‘A Monument to Slavery’ from the Daily Worker. Vol. 5 No. 86. April 11, 1928.

Why did the South feel the need to erect the massive mountain carving, the largest bas-relief in the world, honoring the Slave-Holders’ Rebellion sixty years after their military defeat? And why did the mayor of New York travel to South Mountain, Georgia (site of the rebirthed Klan in 1915) in 1928 to help unveil the finished head of Confederate general Robert E. Lee? An editorial from the Daily Workers gives some of the reasons.

‘A Monument to Slavery’ from the Daily Worker. Vol. 5 No. 86. April 11, 1928.

Industrialization marches through Georgia along the trail that Sherman’s army blazed in 1864. This has something to do with the unveiling of a huge monument to the pro-slavery general, Robert E. Lee, carved in rock on the side of Stone Mountain.

The southern petty-bourgeois is scrambling into the new enterprises being opened up with the aid of northern capital.

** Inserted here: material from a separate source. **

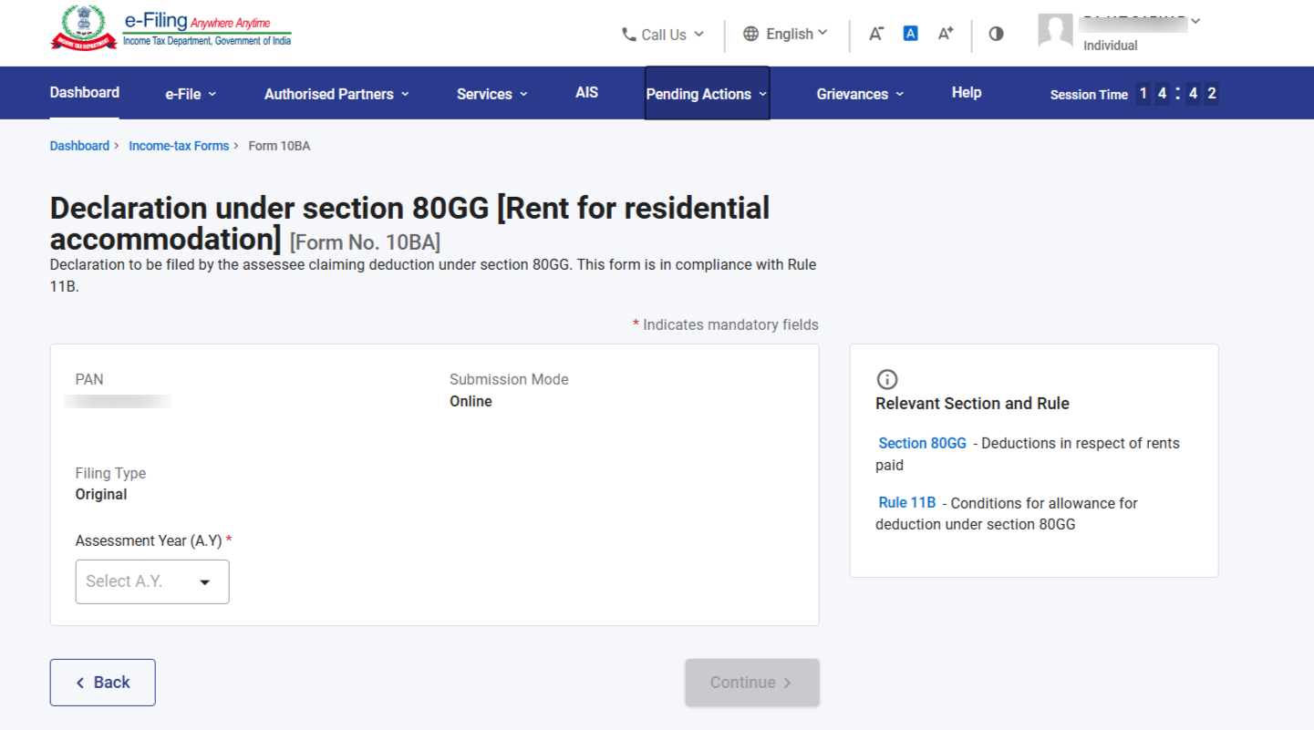The height and width of the screenshot is (730, 1314).
Task: Select the default font size icon
Action: (x=910, y=34)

The trump card for attracting investments is the cheap labor with no trade unions to interfere with profits. Southern newspapers teem with advertisements calling northern investors to cheap labor, good factory sites, the chance to build “company towns” without incorporation and therefore to be ruled directly from the mill offices. The labor of ruined farmers and their wives and children, forced into seeking work in the new factory system at wages sickening to contemplate from the working class point of view, constitute the pride of the upper class of the South. Wages on which it is necessary for every member of a family to enter the mills, down to the smallest children, lure the half-starved men and women of the rural districts who have never known of the existence of trade unions.

This is the new burst of slavery of the South. Fired with new enthusiasm, the ruling class resurrects its old traditions in the monument to the outstanding historical figure of reaction in the war in which “for the first time in history, Slavery was inscribed upon the banner of revolt.” The stone image of the military lord of blood and steel and human slavery–old General Lee, one of the vilest figures in all history–was unveiled by dapper Jimmie Walker, mayor of Wall Street from which the investments come!

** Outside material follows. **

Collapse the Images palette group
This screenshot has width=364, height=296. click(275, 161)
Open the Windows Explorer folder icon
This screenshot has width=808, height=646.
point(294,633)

The revitalization of the labor movement which is to come through the present struggles against the yellow trade union bureaucracy, must be made to start a wave of trade unionization of the slaves of the South who are being proletarianized by the industrial development.

The statue on the side of Stone Mountain will yet frown its helpless rage upon a new march through Georgia–the march of the labor movement, trade union and political, which will liberate these slaves, black and white. Old General Lee will suffer another, and final defeat.

The Daily Worker began in 1924 and was published in New York City by the Communist Party US and its predecessor organizations. Among the most long-lasting and important left publications in US history, it had a circulation of 35,000 at its peak. The Daily Worker came from The Ohio Socialist, published by the Left Wing-dominated Socialist Party of Ohio in Cleveland from 1917 to November 1919, when it became became The Toiler, paper of the Communist Labor Party. In December 1921 the above-ground Workers Party of America merged the Toiler with the paper Workers Council to found The Worker, which became The Daily Worker beginning January 13, 1924.